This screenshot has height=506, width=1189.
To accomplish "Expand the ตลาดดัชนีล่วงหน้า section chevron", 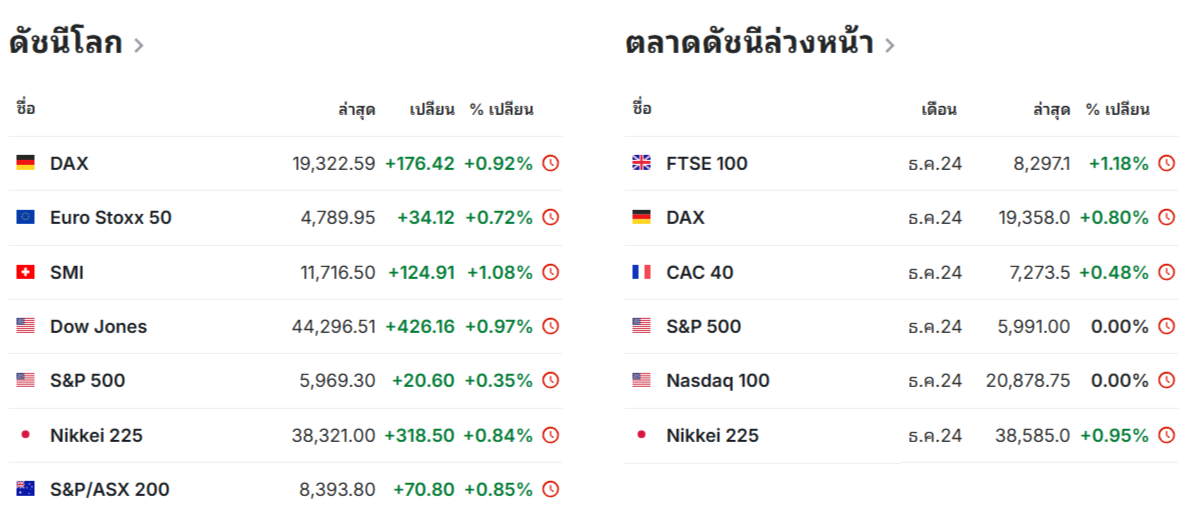I will point(889,46).
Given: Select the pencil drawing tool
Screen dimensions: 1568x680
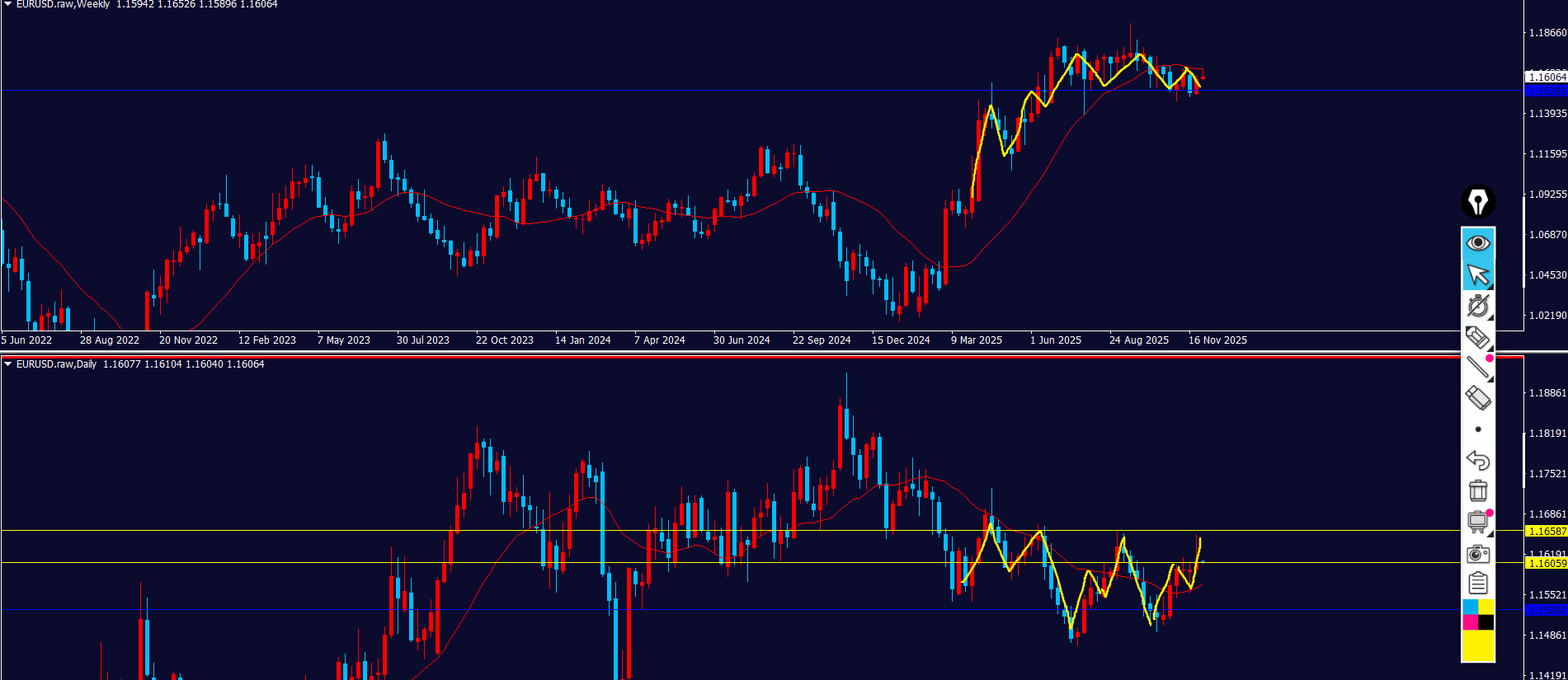Looking at the screenshot, I should [x=1476, y=337].
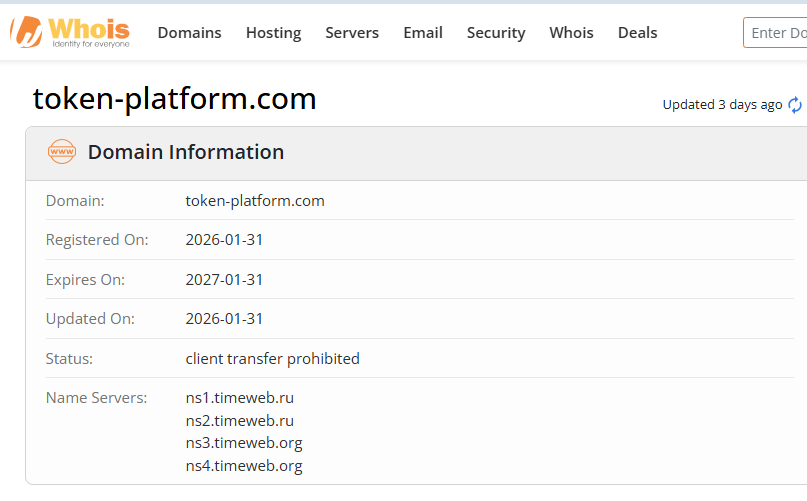Click name server ns2.timeweb.ru

(240, 420)
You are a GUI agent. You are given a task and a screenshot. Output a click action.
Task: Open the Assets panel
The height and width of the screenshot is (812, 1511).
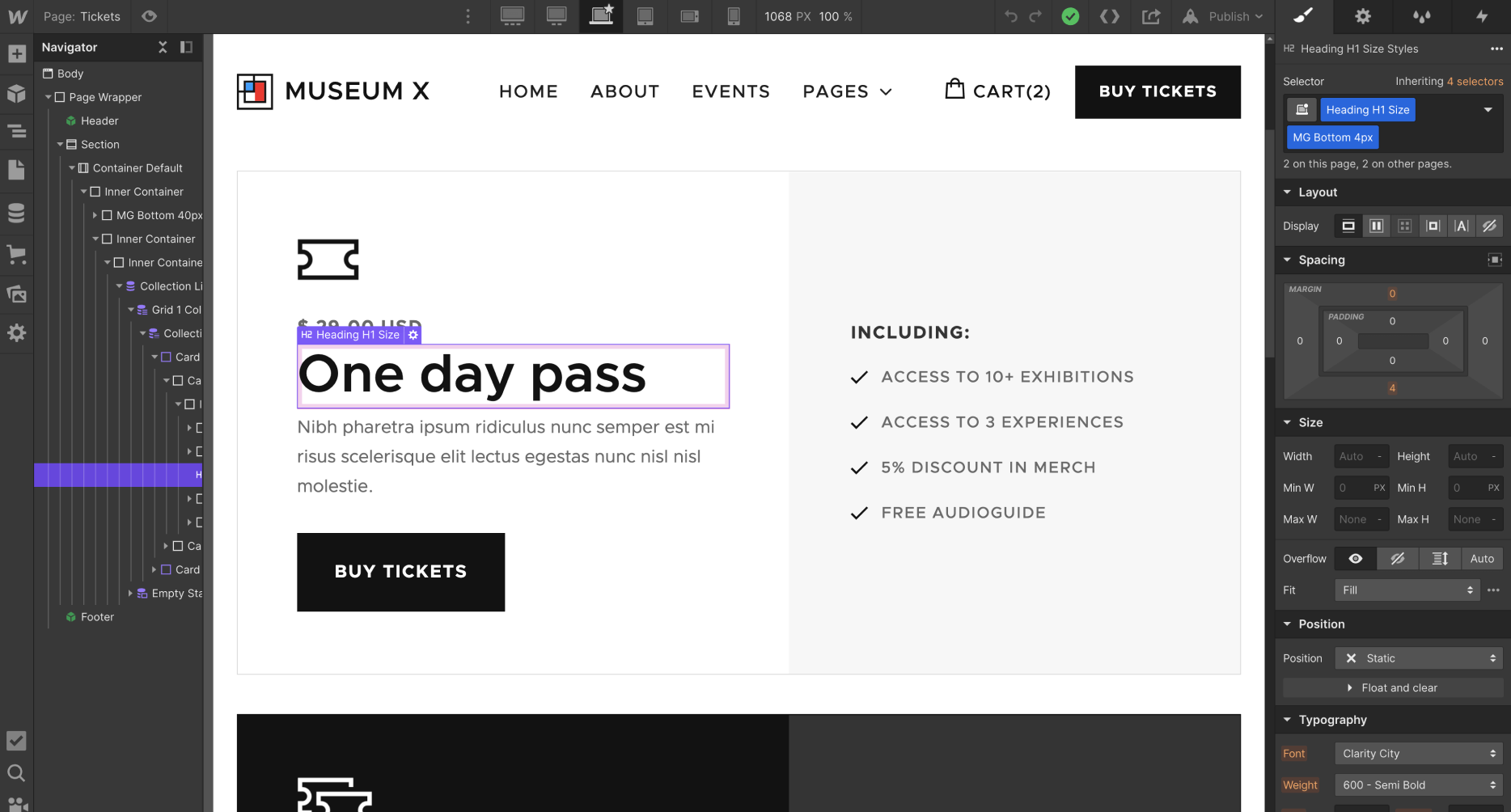(16, 294)
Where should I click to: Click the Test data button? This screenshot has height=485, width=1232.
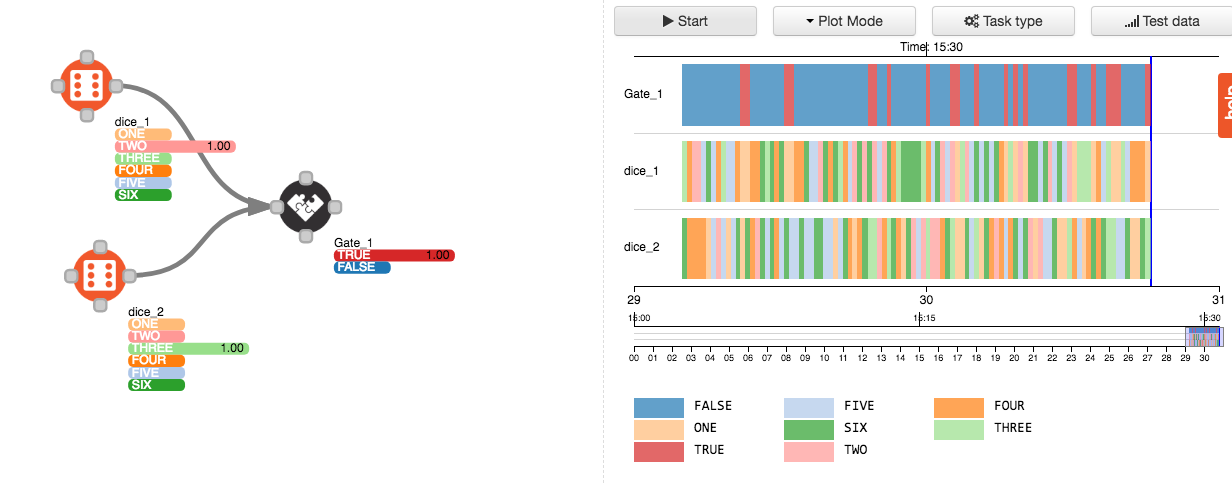click(x=1161, y=21)
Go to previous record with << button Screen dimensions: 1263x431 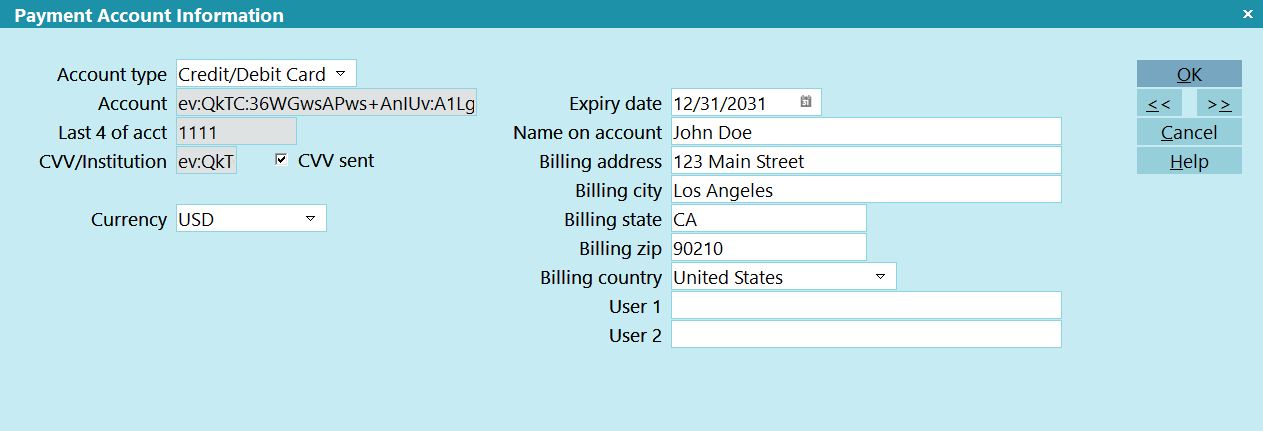coord(1159,103)
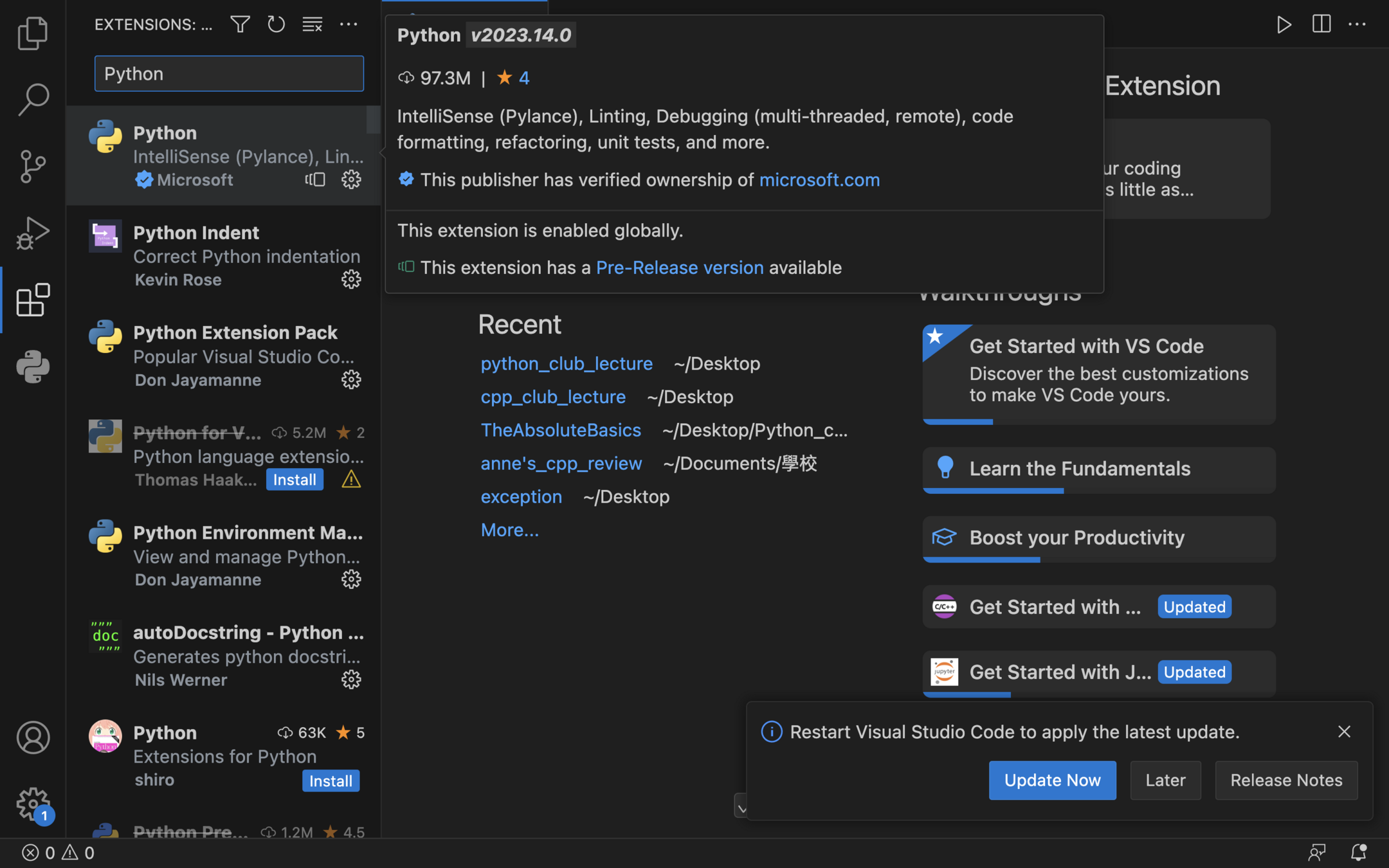Open the Manage gear for Python Indent
Viewport: 1389px width, 868px height.
[x=351, y=280]
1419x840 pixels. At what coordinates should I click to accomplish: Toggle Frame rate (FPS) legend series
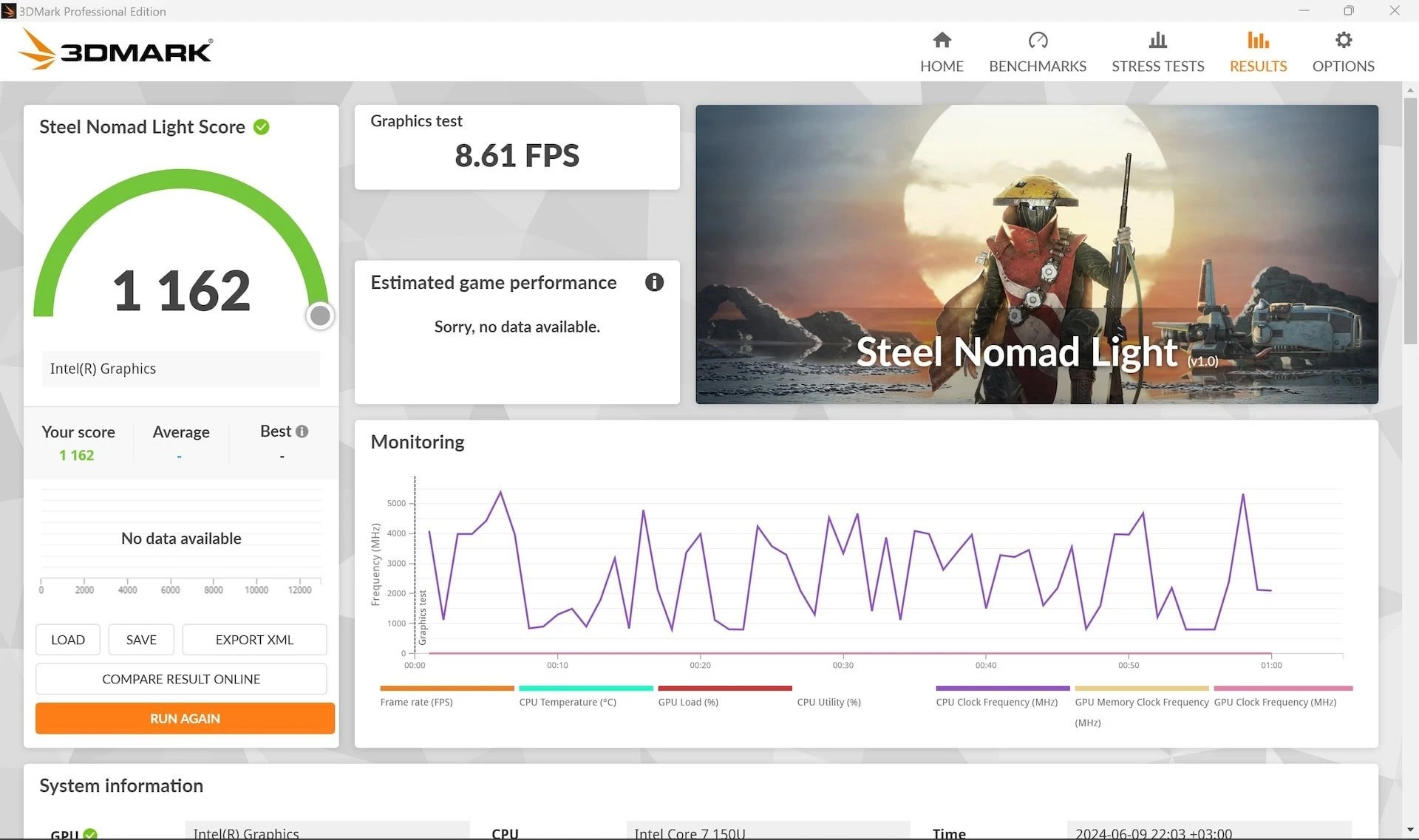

+ + + + +

* [OBJECTIVE] Please tally the lines in the items above that contain the word "This", and reply with that number only.

* [WORKED SOLUTION] 2